In studying the other side, the one that throws around terms like "Biblical gender roles," "complementarianism," and the like, I find that their views on gender roles do not just harm women; they also harm men.
For example, my husband is a tremendously loving and involved father to our son. I am so blessed that my son has a great role model in his father. There are times when it is incredibly inconvenient that many men's restrooms do not have changing tables. Sometimes, he is with the kid at a restaurant without me; sometimes, it's just his turn to change diapers. When that happens, he has to go out to the car, or give me the kid to change because, of course, the women's restroom will have a changing table.
While we are a happily married couple who can work through issues like lack of changing tables, what about single-fathers? Do they not count as parents?
Recently, our kid had to be picked up from daycare because he was running a fever. It's much more convenient for my husband to get our son because he works 5 minutes from the daycare while I work in another town. Also, I'm a teacher, so leaving work means making emergency sub plans and hoping the students do something productive. My husband told his bosses that the kid is sick, and if I couldn't get a sub, he would need to pick him up. His bosses made insinuations that caring for a sick kid was the wife's job. I couldn't make it in time to get the kid and make it to the doctor (it was a really high fever), so he picked the kid up. He got hell at work for leaving a few hours early. A female at the business stated she did not have any issues leaving work for sick kids. Why is it different for a male? Why is caring and comforting a sick child a woman's job?

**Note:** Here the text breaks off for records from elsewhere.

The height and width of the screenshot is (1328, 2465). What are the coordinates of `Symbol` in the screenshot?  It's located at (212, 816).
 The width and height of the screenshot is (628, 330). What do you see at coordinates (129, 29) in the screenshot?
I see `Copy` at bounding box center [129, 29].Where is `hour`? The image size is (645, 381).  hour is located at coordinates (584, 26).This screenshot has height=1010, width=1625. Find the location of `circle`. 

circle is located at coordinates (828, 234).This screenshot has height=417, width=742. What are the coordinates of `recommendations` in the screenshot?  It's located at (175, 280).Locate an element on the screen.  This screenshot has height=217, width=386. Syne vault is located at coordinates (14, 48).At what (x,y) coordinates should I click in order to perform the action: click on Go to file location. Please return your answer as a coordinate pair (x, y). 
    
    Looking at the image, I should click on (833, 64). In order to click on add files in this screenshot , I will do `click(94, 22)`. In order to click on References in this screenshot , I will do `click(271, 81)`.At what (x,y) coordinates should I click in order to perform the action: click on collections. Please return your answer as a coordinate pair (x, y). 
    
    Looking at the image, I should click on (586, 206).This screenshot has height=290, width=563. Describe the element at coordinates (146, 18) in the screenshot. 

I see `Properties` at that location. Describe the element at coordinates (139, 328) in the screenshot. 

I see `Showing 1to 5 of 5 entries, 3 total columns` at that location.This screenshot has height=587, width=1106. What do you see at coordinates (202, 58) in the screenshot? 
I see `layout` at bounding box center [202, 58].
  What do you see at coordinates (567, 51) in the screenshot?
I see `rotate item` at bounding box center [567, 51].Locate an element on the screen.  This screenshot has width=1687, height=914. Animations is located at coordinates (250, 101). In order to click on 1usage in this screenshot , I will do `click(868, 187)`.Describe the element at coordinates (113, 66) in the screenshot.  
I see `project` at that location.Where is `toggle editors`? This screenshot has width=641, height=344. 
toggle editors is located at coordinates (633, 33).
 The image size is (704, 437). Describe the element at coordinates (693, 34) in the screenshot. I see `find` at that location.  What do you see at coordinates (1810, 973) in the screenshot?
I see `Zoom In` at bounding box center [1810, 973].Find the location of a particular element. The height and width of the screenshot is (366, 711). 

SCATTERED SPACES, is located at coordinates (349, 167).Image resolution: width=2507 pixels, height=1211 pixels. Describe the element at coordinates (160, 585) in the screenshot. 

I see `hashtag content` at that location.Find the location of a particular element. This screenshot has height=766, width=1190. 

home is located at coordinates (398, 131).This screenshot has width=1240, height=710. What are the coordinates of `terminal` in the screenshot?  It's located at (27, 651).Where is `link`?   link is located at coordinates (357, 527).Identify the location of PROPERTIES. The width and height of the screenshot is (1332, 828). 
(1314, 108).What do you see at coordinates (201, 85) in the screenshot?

By enforcing, consciously or subconsciously, strict gender roles, families are left struggling to fit an impossible mold. Men are pressured to be sole breadwinners in an economy which demands dual-incomes. Fathers are pressured to be fathers at an arms length because "women's work". Instead of focusing on people's strengths and following common sense, females and males are restricted into someone else's (unbiblical) ideas of what females and males should be.